PROVIDED INFORMATION
- Opening Delimiter -

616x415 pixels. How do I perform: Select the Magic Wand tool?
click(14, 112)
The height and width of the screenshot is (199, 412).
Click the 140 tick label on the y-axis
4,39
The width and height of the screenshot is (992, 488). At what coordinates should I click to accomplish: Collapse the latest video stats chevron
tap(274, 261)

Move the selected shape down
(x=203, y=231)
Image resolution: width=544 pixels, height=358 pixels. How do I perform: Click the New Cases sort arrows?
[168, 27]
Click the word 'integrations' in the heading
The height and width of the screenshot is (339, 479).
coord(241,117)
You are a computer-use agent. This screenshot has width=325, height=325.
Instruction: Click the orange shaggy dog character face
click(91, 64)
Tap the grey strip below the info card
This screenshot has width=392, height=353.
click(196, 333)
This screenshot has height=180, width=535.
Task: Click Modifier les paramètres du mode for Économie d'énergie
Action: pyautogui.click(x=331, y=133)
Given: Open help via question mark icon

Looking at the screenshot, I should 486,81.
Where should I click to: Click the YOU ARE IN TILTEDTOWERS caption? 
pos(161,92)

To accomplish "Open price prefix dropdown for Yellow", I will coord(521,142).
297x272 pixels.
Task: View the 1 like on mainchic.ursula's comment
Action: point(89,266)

- Closing Delimiter -
- Opening Delimiter -

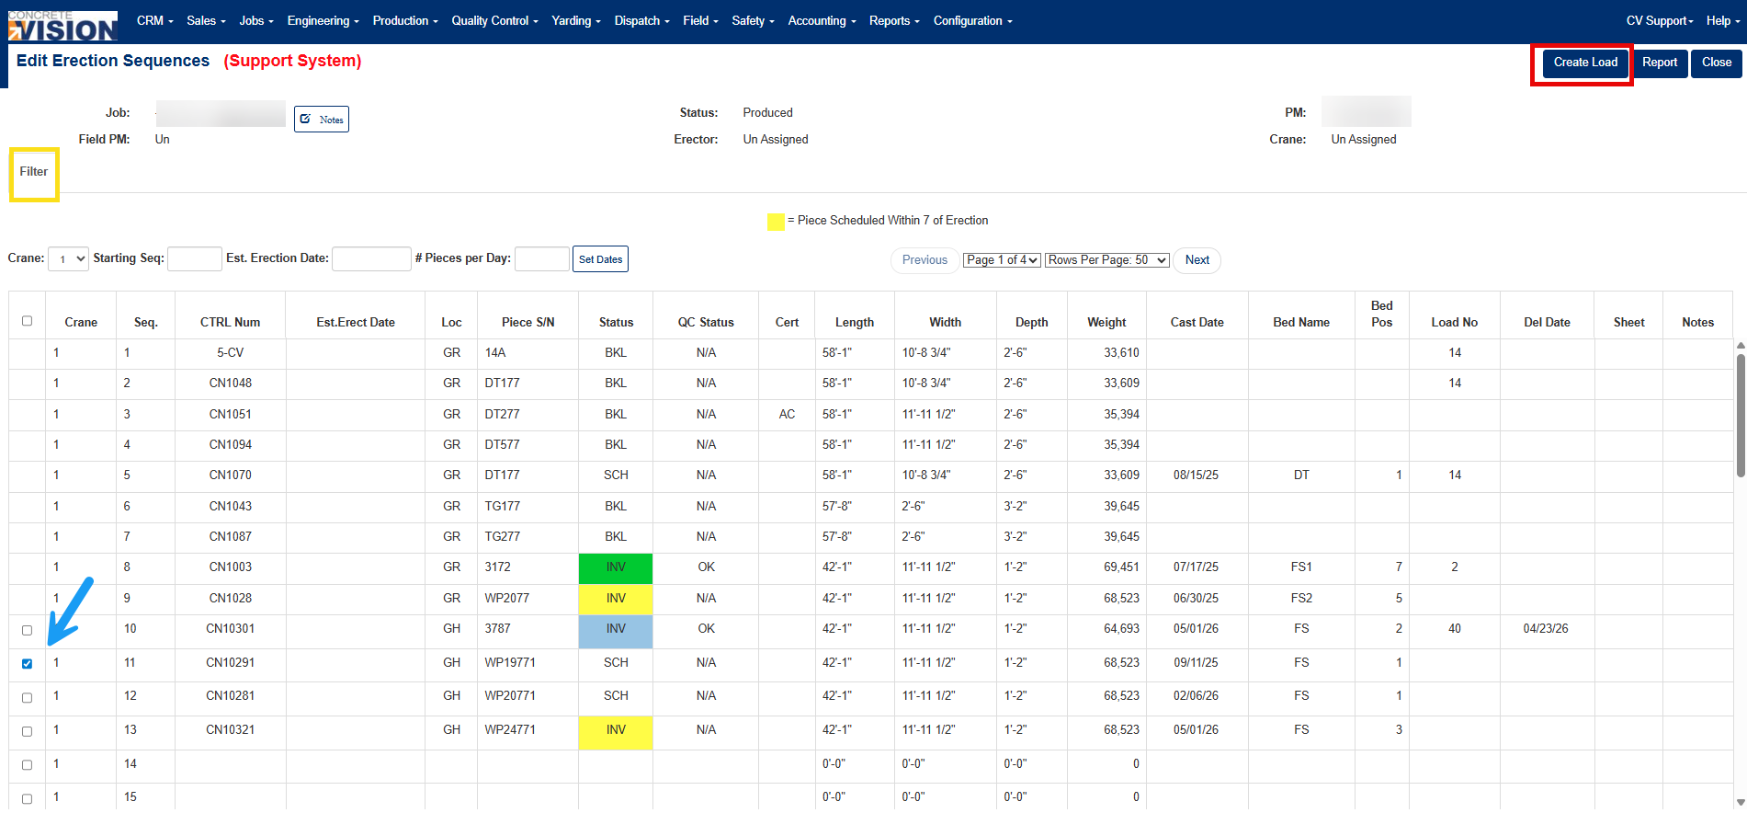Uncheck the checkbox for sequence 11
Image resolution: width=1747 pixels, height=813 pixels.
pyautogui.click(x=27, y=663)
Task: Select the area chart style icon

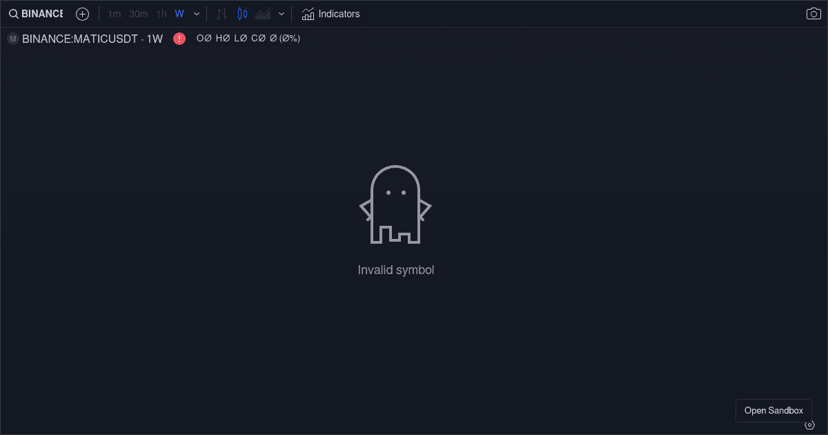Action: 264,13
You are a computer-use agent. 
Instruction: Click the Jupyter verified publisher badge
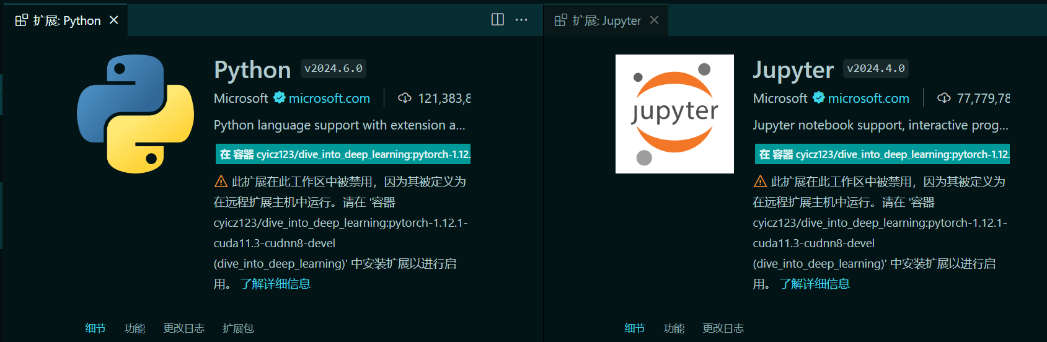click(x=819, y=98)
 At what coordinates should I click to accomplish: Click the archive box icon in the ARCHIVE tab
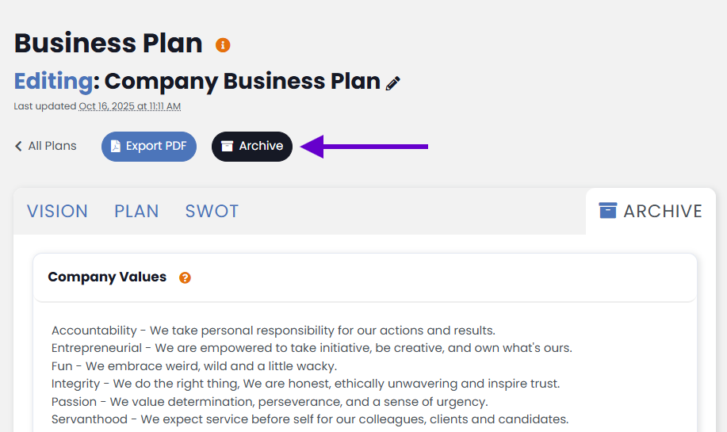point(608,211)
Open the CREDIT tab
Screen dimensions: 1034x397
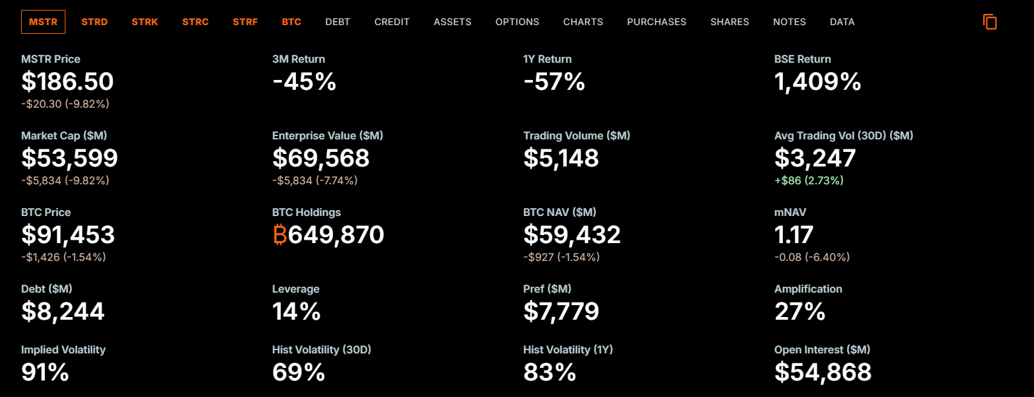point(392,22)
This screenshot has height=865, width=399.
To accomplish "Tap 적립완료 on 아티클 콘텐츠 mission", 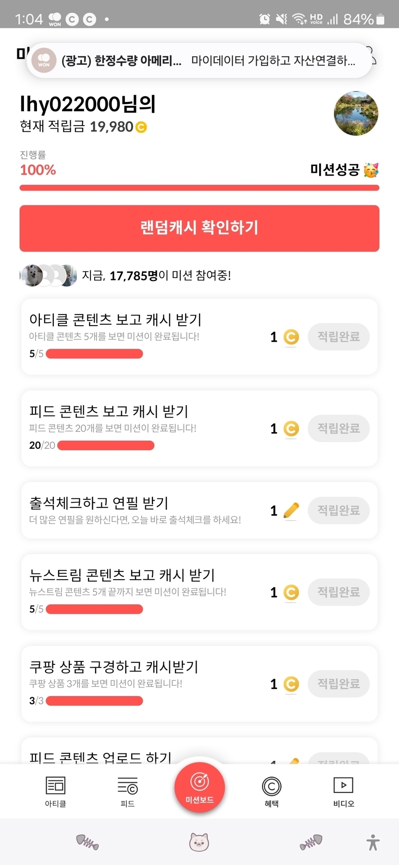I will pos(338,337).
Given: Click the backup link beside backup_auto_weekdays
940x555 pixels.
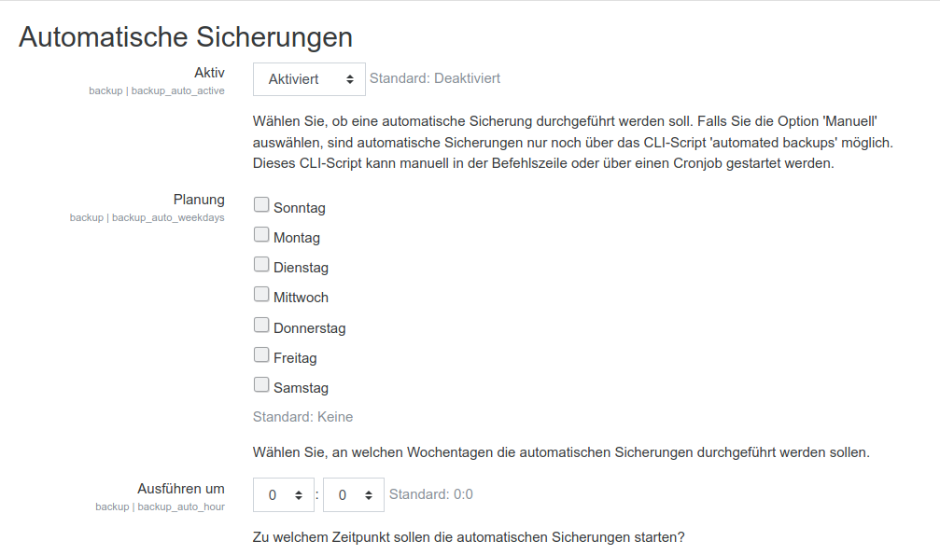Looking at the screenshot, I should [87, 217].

- Closing Delimiter -
- Opening Delimiter -

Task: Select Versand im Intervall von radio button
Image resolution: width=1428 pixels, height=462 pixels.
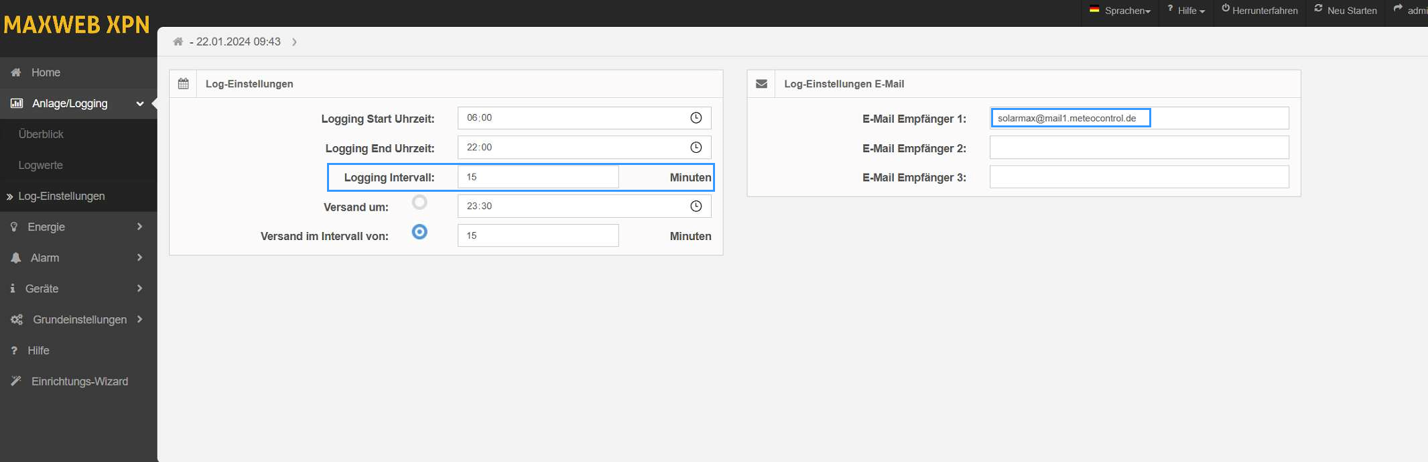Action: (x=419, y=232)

- Closing Delimiter -

TASK
Using the entries shown above, reproduce verbatim the lines from the line bearing "The width and" to the line bearing "You are a computer-use agent. This", inclusive.

RESPONSE FOR THIS EXERCISE
The width and height of the screenshot is (992, 488). At what coordinates should I click to accomplish: Collapse the latest video stats chevron
tap(274, 261)

Move the selected shape down
(x=203, y=231)
Image resolution: width=544 pixels, height=358 pixels. How do I perform: Click the New Cases sort arrows?
[168, 27]
Click the word 'integrations' in the heading
The height and width of the screenshot is (339, 479).
coord(241,117)
You are a computer-use agent. This screenshot has width=325, height=325.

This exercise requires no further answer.